▶ **Given problem**: Output every line of the material below as a Markdown table with the columns No. and Line. Put the row number in No. and the line in Line, and leave out any blank lines.

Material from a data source
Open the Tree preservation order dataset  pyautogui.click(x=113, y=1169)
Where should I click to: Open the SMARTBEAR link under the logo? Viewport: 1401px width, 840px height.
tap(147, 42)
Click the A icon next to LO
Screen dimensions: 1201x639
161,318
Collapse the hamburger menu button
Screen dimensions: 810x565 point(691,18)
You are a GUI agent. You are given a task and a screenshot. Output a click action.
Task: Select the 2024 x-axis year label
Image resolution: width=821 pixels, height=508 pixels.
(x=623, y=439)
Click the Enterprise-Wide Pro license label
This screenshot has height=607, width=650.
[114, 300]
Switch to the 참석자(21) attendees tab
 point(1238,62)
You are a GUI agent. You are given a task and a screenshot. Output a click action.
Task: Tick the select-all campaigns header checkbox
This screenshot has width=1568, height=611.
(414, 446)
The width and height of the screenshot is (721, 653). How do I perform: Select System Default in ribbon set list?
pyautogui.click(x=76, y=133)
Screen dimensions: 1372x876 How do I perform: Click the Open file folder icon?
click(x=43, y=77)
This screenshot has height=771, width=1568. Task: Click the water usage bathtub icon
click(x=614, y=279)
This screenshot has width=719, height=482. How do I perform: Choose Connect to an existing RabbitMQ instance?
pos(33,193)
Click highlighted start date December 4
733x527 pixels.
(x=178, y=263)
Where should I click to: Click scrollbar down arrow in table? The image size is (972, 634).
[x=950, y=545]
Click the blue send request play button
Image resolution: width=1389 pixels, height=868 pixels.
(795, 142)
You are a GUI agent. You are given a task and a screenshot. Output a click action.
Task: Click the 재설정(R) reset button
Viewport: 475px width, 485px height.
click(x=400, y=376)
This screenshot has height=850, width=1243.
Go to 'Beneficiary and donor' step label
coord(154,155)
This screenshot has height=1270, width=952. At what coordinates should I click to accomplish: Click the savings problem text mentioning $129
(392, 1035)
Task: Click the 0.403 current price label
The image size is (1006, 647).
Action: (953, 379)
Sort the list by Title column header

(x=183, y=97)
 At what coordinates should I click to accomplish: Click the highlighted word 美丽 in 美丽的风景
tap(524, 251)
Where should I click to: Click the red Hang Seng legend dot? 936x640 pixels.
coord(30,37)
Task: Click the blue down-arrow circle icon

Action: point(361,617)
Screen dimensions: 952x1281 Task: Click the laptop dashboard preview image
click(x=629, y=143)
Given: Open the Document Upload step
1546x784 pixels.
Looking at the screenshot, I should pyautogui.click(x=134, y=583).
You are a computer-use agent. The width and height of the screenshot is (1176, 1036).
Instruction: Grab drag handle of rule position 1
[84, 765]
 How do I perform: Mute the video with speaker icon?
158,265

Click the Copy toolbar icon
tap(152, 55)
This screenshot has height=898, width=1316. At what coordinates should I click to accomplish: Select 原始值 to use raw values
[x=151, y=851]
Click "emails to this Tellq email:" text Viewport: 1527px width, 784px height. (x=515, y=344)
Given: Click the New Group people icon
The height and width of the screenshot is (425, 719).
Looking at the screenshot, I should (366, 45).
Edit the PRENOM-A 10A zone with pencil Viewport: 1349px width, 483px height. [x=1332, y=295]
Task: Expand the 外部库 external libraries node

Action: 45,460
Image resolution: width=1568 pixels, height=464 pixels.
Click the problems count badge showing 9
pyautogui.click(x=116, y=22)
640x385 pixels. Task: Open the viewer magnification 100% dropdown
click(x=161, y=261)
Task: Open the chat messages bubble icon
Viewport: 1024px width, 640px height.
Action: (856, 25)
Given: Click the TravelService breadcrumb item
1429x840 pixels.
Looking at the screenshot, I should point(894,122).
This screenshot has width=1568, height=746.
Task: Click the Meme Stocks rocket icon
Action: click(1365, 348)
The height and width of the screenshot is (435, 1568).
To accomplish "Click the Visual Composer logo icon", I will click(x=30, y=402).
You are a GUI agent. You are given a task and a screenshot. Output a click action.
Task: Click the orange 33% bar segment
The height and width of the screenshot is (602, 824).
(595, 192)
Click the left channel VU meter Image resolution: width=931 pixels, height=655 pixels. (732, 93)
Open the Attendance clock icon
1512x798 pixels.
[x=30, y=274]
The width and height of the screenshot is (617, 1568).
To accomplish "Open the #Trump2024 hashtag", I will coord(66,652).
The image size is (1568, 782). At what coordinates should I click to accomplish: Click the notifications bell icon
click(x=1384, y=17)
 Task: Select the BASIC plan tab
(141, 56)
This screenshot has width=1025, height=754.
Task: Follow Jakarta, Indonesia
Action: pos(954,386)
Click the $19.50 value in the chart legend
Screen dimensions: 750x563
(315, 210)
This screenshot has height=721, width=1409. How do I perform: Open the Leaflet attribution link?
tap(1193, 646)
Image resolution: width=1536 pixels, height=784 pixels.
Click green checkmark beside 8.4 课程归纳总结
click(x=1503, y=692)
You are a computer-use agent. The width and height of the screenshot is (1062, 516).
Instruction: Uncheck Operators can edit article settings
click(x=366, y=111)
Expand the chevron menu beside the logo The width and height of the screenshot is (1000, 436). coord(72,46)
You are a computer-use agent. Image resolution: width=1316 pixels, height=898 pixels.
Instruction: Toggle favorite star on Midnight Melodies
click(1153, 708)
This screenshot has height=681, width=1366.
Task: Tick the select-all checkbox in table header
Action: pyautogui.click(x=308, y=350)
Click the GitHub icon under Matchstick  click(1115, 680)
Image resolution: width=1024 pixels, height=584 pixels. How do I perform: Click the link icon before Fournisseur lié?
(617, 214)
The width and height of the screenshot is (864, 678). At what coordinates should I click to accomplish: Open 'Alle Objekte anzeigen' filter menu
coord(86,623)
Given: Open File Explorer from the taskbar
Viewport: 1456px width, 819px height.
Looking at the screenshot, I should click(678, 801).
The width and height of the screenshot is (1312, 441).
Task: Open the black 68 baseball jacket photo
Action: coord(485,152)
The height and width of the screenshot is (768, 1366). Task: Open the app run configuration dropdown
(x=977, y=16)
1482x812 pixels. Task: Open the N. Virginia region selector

▶ **Response below**:
| No. | Line |
|---|---|
| 1 | Open the Tree preservation order dataset  pyautogui.click(x=113, y=1169) |
| 2 | Where should I click to: Open the SMARTBEAR link under the logo? Viewport: 1401px width, 840px height. |
| 3 | tap(147, 42) |
| 4 | Click the A icon next to LO |
| 5 | Screen dimensions: 1201x639 |
| 6 | 161,318 |
| 7 | Collapse the hamburger menu button |
| 8 | Screen dimensions: 810x565 point(691,18) |
| 9 | You are a GUI agent. You are given a task and a screenshot. Output a click action. |
| 10 | Task: Select the 2024 x-axis year label |
| 11 | Image resolution: width=821 pixels, height=508 pixels. |
| 12 | (x=623, y=439) |
| 13 | Click the Enterprise-Wide Pro license label |
| 14 | This screenshot has height=607, width=650. |
| 15 | [114, 300] |
| 16 | Switch to the 참석자(21) attendees tab |
| 17 |  point(1238,62) |
| 18 | You are a GUI agent. You are given a task and a screenshot. Output a click action. |
| 19 | Task: Tick the select-all campaigns header checkbox |
| 20 | This screenshot has width=1568, height=611. |
| 21 | (414, 446) |
| 22 | The width and height of the screenshot is (721, 653). How do I perform: Select System Default in ribbon set list? |
| 23 | pyautogui.click(x=76, y=133) |
| 24 | Screen dimensions: 1372x876 How do I perform: Click the Open file folder icon? |
| 25 | click(x=43, y=77) |
| 26 | This screenshot has height=771, width=1568. Task: Click the water usage bathtub icon |
| 27 | click(x=614, y=279) |
| 28 | This screenshot has width=719, height=482. How do I perform: Choose Connect to an existing RabbitMQ instance? |
| 29 | pos(33,193) |
| 30 | Click highlighted start date December 4 |
| 31 | 733x527 pixels. |
| 32 | (x=178, y=263) |
| 33 | Where should I click to: Click scrollbar down arrow in table? The image size is (972, 634). |
| 34 | [x=950, y=545] |
| 35 | Click the blue send request play button |
| 36 | Image resolution: width=1389 pixels, height=868 pixels. |
| 37 | (795, 142) |
| 38 | You are a GUI agent. You are given a task and a screenshot. Output a click action. |
| 39 | Task: Click the 재설정(R) reset button |
| 40 | Viewport: 475px width, 485px height. |
| 41 | click(x=400, y=376) |
| 42 | This screenshot has height=850, width=1243. |
| 43 | Go to 'Beneficiary and donor' step label |
| 44 | coord(154,155) |
| 45 | This screenshot has height=1270, width=952. At what coordinates should I click to accomplish: Click the savings problem text mentioning $129 |
| 46 | (392, 1035) |
| 47 | Task: Click the 0.403 current price label |
| 48 | The image size is (1006, 647). |
| 49 | Action: (953, 379) |
| 50 | Sort the list by Title column header |
| 51 | (x=183, y=97) |
| 52 |  At what coordinates should I click to accomplish: Click the highlighted word 美丽 in 美丽的风景 |
| 53 | tap(524, 251) |
| 54 | Where should I click to: Click the red Hang Seng legend dot? 936x640 pixels. |
| 55 | coord(30,37) |
| 56 | Task: Click the blue down-arrow circle icon |
| 57 | Action: point(361,617) |
| 58 | Screen dimensions: 952x1281 Task: Click the laptop dashboard preview image |
| 59 | click(x=629, y=143) |
| 60 | Given: Open the Document Upload step |
| 61 | 1546x784 pixels. |
| 62 | Looking at the screenshot, I should pyautogui.click(x=134, y=583). |
| 63 | You are a computer-use agent. The width and height of the screenshot is (1176, 1036). |
| 64 | Instruction: Grab drag handle of rule position 1 |
| 65 | [84, 765] |
| 66 |  How do I perform: Mute the video with speaker icon? |
| 67 | 158,265 |
| 68 | Click the Copy toolbar icon |
| 69 | tap(152, 55) |
| 70 | This screenshot has height=898, width=1316. At what coordinates should I click to accomplish: Select 原始值 to use raw values |
| 71 | [x=151, y=851] |
| 72 | Click "emails to this Tellq email:" text Viewport: 1527px width, 784px height. (x=515, y=344) |
| 73 | Given: Click the New Group people icon |
| 74 | The height and width of the screenshot is (425, 719). |
| 75 | Looking at the screenshot, I should (366, 45). |
| 76 | Edit the PRENOM-A 10A zone with pencil Viewport: 1349px width, 483px height. [x=1332, y=295] |
| 77 | Task: Expand the 外部库 external libraries node |
| 78 | Action: 45,460 |
| 79 | Image resolution: width=1568 pixels, height=464 pixels. |
| 80 | Click the problems count badge showing 9 |
| 81 | pyautogui.click(x=116, y=22) |
| 82 | 640x385 pixels. Task: Open the viewer magnification 100% dropdown |
| 83 | click(x=161, y=261) |
| 84 | Task: Open the chat messages bubble icon |
| 85 | Viewport: 1024px width, 640px height. |
| 86 | Action: (856, 25) |
| 87 | Given: Click the TravelService breadcrumb item |
| 88 | 1429x840 pixels. |
| 89 | Looking at the screenshot, I should point(894,122). |
| 90 | This screenshot has width=1568, height=746. |
| 91 | Task: Click the Meme Stocks rocket icon |
| 92 | Action: click(1365, 348) |
| 93 | The height and width of the screenshot is (435, 1568). |
| 94 | To accomplish "Click the Visual Composer logo icon", I will click(x=30, y=402). |
| 95 | You are a GUI agent. You are given a task and a screenshot. Output a click action. |
| 96 | Task: Click the orange 33% bar segment |
| 97 | The height and width of the screenshot is (602, 824). |
| 98 | (595, 192) |
| 99 | Click the left channel VU meter Image resolution: width=931 pixels, height=655 pixels. (732, 93) |
| 100 | Open the Attendance clock icon |
| 101 | 1512x798 pixels. |
| 102 | [x=30, y=274] |
| 103 | The width and height of the screenshot is (617, 1568). |
| 104 | To accomplish "Open the #Trump2024 hashtag", I will coord(66,652). |
| 105 | The image size is (1568, 782). At what coordinates should I click to accomplish: Click the notifications bell icon |
| 106 | click(x=1384, y=17) |
| 107 |  Task: Select the BASIC plan tab |
| 108 | (141, 56) |
| 109 | This screenshot has width=1025, height=754. |
| 110 | Task: Follow Jakarta, Indonesia |
| 111 | Action: pos(954,386) |
| 112 | Click the $19.50 value in the chart legend |
| 113 | Screen dimensions: 750x563 |
| 114 | (315, 210) |
| 115 | This screenshot has height=721, width=1409. How do I perform: Open the Leaflet attribution link? |
| 116 | tap(1193, 646) |
| 117 | Image resolution: width=1536 pixels, height=784 pixels. |
| 118 | Click green checkmark beside 8.4 课程归纳总结 |
| 119 | click(x=1503, y=692) |
| 120 | You are a computer-use agent. The width and height of the screenshot is (1062, 516). |
| 121 | Instruction: Uncheck Operators can edit article settings |
| 122 | click(x=366, y=111) |
| 123 | Expand the chevron menu beside the logo The width and height of the screenshot is (1000, 436). coord(72,46) |
| 124 | You are a computer-use agent. Image resolution: width=1316 pixels, height=898 pixels. |
| 125 | Instruction: Toggle favorite star on Midnight Melodies |
| 126 | click(1153, 708) |
| 127 | This screenshot has height=681, width=1366. |
| 128 | Task: Tick the select-all checkbox in table header |
| 129 | Action: pyautogui.click(x=308, y=350) |
| 130 | Click the GitHub icon under Matchstick  click(1115, 680) |
| 131 | Image resolution: width=1024 pixels, height=584 pixels. How do I perform: Click the link icon before Fournisseur lié? |
| 132 | (617, 214) |
| 133 | The width and height of the screenshot is (864, 678). At what coordinates should I click to accomplish: Open 'Alle Objekte anzeigen' filter menu |
| 134 | coord(86,623) |
| 135 | Given: Open File Explorer from the taskbar |
| 136 | Viewport: 1456px width, 819px height. |
| 137 | Looking at the screenshot, I should click(678, 801). |
| 138 | The width and height of the screenshot is (1312, 441). |
| 139 | Task: Open the black 68 baseball jacket photo |
| 140 | Action: coord(485,152) |
| 141 | The height and width of the screenshot is (768, 1366). Task: Open the app run configuration dropdown |
| 142 | (x=977, y=16) |
| 143 | 1482x812 pixels. Task: Open the N. Virginia region selector |